Il pubblico, sbigottito! Non sono infatti, queste, notizie che circolano gran che sulla ‘grande stampa’. Circostanze ben note invece agli organizzatori dell’incontro e all’Osservatorio Ambientale, ha voluto sottolineare il rappresentante di Idra, costatando con amarezza come in soccorso alle incertezze e agli imbarazzi provenienti dal tavolo di Rfi sia accorso ripetutamente - quasi difensore d’ufficio - proprio il responsabile del Comune di Firenze. L’ing. Parenti si è peraltro lasciato sfuggire persino un ‘avvertimento’: “Certamente il professore è responsabile di quello che ha detto, e potrà essere perseguito!”. “Certamente! Magari!”, ha replicato Dell’Olio, mentre il pubblico mostrava ad alta voce di non condividere questo tipo di attenzioni nei confronti di chi segnala semplicemente e doverosamente il mancato rispetto delle norme. Si è sentito qualcuno sarcasticamente osservare: “La Meloni ci fa un baffo…!”.



Conclusa la premessa, Idra ha posto due domande di stretta attualità dopo che l’ing. Rocca aveva ammesso, nel corso dell’esposizione introduttiva, che dopo i primi 810 metri di scavo la fresa Iris ha dovuto fermarsi sotto Viale don Minzoni: “Era un fermo programmato, ma si è protratto indubbiamente di qualche settimana rispetto a quelle che era l’ipotesi iniziale, perché il ciclo di gestione delle terre ha una complessità abbastanza particolare…”.
La prima domanda è stata: “Quali criticità specifiche si sono registrate nel corso dello scavo tali da costringere a un fermo così prolungato della talpa? Esiste forse - come si vocifera - un problema di terre di scavo con una forte componente argillosa che tarderebbero a essiccarsi e quindi a risultare utilizzabili nei tempi previsti nel sito di deposito in Valdarno, a Cavriglia?”.
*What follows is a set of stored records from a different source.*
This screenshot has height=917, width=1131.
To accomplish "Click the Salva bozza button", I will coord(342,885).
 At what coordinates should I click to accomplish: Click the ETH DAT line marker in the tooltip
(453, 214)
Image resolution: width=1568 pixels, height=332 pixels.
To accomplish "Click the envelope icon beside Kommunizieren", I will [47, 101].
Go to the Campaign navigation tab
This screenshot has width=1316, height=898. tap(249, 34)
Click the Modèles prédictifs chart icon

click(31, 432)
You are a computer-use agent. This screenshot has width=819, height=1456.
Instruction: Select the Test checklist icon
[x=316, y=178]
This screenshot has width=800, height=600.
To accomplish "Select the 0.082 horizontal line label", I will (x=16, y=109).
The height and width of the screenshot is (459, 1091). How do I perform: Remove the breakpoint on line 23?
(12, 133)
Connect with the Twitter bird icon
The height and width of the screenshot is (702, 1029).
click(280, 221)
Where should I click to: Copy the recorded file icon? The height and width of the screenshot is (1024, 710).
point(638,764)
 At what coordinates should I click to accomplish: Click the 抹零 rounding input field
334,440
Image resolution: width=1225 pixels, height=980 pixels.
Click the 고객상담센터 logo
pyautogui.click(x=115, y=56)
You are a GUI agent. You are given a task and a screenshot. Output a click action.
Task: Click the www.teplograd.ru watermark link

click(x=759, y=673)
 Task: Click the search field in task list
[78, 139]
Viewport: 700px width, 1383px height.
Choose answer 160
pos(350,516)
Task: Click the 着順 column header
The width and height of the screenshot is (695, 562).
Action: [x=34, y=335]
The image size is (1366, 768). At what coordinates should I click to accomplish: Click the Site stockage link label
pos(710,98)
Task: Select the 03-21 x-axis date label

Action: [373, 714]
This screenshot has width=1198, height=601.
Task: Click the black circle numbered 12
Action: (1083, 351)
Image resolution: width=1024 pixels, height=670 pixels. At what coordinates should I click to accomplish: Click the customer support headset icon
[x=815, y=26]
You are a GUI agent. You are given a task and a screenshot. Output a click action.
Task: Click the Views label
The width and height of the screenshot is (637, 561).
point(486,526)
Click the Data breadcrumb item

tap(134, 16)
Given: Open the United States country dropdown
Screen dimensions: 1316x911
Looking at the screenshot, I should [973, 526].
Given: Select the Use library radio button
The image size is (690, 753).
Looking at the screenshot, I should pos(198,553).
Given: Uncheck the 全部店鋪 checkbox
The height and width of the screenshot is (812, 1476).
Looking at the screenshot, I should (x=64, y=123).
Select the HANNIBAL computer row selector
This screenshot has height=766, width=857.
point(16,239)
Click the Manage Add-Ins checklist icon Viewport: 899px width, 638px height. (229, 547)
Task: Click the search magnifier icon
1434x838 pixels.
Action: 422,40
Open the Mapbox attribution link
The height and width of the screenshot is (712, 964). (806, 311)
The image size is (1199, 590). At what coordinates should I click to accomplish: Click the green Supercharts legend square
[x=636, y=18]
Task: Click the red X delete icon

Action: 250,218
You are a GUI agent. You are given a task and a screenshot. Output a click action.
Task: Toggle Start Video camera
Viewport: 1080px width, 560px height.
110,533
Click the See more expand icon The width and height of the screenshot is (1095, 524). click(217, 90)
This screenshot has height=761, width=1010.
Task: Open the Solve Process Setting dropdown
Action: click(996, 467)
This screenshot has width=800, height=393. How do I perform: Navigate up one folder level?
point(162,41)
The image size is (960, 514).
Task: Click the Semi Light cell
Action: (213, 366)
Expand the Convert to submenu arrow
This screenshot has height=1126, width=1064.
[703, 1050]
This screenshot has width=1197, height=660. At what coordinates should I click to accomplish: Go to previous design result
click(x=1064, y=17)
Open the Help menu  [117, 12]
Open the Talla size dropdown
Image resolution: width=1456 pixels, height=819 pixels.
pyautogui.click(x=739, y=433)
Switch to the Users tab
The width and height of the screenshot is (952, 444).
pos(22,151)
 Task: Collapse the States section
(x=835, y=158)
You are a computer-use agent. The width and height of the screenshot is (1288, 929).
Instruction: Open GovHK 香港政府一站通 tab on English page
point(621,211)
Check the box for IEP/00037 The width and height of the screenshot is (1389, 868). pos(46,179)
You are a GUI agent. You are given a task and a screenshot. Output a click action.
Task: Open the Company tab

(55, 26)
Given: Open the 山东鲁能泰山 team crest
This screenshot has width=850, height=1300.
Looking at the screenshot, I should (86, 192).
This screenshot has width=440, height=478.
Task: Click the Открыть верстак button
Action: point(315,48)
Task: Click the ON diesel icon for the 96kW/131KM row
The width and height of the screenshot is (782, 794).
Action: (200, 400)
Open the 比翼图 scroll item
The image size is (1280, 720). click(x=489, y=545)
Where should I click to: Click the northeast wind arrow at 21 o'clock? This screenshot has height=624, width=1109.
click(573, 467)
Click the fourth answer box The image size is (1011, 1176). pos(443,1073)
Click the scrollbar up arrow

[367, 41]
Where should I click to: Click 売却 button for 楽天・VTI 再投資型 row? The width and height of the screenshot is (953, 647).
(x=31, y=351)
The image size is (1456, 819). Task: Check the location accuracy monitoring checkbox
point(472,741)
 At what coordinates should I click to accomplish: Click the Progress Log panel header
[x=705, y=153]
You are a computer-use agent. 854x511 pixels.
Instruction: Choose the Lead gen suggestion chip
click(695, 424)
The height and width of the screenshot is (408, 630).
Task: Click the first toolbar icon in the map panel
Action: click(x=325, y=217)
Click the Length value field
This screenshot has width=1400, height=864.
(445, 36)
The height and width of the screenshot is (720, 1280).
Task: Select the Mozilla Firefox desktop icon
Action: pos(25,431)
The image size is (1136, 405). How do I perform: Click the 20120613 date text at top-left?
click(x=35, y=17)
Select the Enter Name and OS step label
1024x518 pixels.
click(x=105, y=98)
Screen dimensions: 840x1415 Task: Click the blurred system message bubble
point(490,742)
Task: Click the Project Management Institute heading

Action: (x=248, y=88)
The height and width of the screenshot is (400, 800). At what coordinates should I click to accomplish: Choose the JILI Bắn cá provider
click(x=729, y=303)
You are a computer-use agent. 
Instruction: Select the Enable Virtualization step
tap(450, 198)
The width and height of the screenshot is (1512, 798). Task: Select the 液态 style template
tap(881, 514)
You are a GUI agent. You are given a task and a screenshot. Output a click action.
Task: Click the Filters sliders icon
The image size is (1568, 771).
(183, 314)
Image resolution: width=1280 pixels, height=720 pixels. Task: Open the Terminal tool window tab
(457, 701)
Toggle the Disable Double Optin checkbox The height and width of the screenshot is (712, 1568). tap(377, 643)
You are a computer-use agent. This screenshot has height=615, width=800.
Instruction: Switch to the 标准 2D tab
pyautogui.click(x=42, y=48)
“Non esiste un problema di argille che non seccano - ha replicato deciso l’ing Rocca -, ma un tema legato al rispetto dei parametri, ai tempi di restituzione delle analisi di laboratorio: le modalità di campionamento hanno necessità di tempi più lunghi”.
Di più, di questi parametri, non è stato dato sapere, tranne qualche cenno generico a “biodegradazione dei tensioattivi, caratterizzazioni degli agenti presenti nel terreno, composizione naturale del terreno…”.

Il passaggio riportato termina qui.